Dataset entries:
————————

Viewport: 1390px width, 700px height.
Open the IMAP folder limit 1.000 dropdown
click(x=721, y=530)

————————

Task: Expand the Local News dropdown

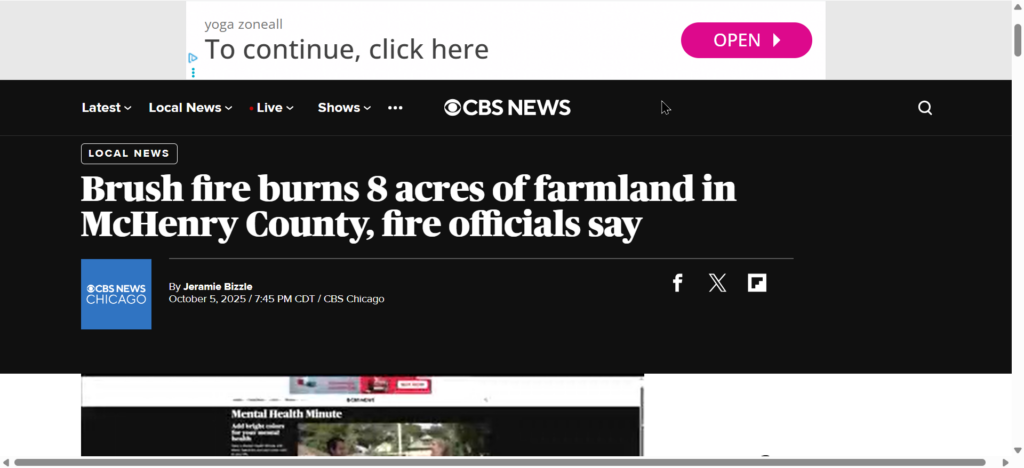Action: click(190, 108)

————————

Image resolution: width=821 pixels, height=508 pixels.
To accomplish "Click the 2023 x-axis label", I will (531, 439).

————————

What is being asked:
Scan the material above for the string "width" and return the lines that hold it.

Written response:
Viewport: 1390px width, 700px height.
Image resolution: width=821 pixels, height=508 pixels.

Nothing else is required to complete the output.